>> BEGIN TEXT EXCERPT
Before Lasetter passed out…

OLYMPUS DIGITAL CAMERA
Lasetter makes a random comment…railing against the random Universe…

Removing the odd shaped flask from his mouth, Lasetter muttered to no one in particular while gazing at the glowing seal in the murky water below…

“Those who cannot remember the past are condemned to elect idiots who fight over it centuries later. You hear  me! You hear me!” He was screaming at the clouds now, in total meltdown mode.

“Yeah, I updated this famous quote by a guy named George Santayana. Uh…that’s not Santana the guitar player from Mexico…that’s another guy with a name that sounds similar…a writer…oh f*ck it, google him! Google him! Doesn’t anybody read anymore! Nothing makes sense! What’s happening?!”

…and then he passed out.

More later.

 

Characters will be named after bloggers.

OLYMPUS DIGITAL CAMERA
A comment about my on-going story. In sequence.

In appreciation of your support, I will soon be naming characters in this story after some of my most frequent and intelligent commenters. You know who you are. Of course, it’s never too late to START leaving comments either…

 

Lasetter: Immortal and Insane?

OLYMPUS DIGITAL CAMERA
An ongoing story. In sequence or not. Thank you for the comments.

The penis shaped flask certainly seemed to be drawing a fair amount of attention from the patrons of Mersea, a famous seafood restaurant on the Avila peer with the bastardized spelling of the French, Merci.
>> END TEXT EXCERPT
>> BEGIN DATASET CONTENT
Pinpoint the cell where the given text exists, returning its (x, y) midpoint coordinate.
>> END DATASET CONTENT
TASK SET>
1. In the Lasetter story, whose famous quote does Lasetter say he updated?
2. Carry the Lasetter story forward, starting right after its final sentence.

ANSWERS FOR THIS EXERCISE>
1. A writer named George Santayana.

2.
The women, almost universally, to a single mind in fact, were revolted and disgusted by the penis shape—especially when Lasetter made such a big show of stroking it, sucking it, squeezing the balls of it and swallowing all the whiskey that shot out of the tip in fast, streaming jets while pretending to gag.

The pussy-whipped men…those who had been married five years or more, quietly moved away from the insane homeless looking fellow bringing their wives to safety at the far end of the pier. Fish and chips in hand.

Some men, and a few women, were magnetically pulled closer to Lasetter and cheered him on by raising their shot glasses in hand and yelling “Salude! Salude!” downing their own whiskey in a mutual celebration of life. Some were even brazen enough to grab the flask as it sat in front of Lasetter, wrap their fingers around it, stroke it up and down in rapid succession then jerked it suddenly until the whiskey flew out of the tip in long streams flying into the water below only to disappear into the murky depths forever.

In front of Lasetter was the endless Pacific, stretching as far as he could see eastward. The sun was dipping into the green, murky ocean, the clouds were darkening, and the sky was a crimson red. This view made Lasetter a bit melancholy, even amidst all the gaiety surrounding his odd shaped flask.

The crimson red sky with the darkening clouds reminded him of home. A home he could never forget. For just a moment, he placed the flask down slowly on the wooden rail, gazed sadly at the sea lions diving for the French fries being tossed over the side by the children on deck, and reminisced about the good ol’ days and why he was here.

Whether Lasetter’s story was true or not, no one knew. But no one bothered arguing with him anymore. He was too old. Too wise. And had made too many contributions to science.

His eccentricities aside, Lasetter told everyone he was immortal, and not of this earth.

“What planet are you from?” Paul would ask, pleased to play along.

“My planet doesn’t have a name…” Lasetter would say.

“Then what would you call it?”

“It’s not what I would call it…” Lasetter always responded, “What matters is what humans call it.”

“Now you know what I’m going to say,” Paul uttered.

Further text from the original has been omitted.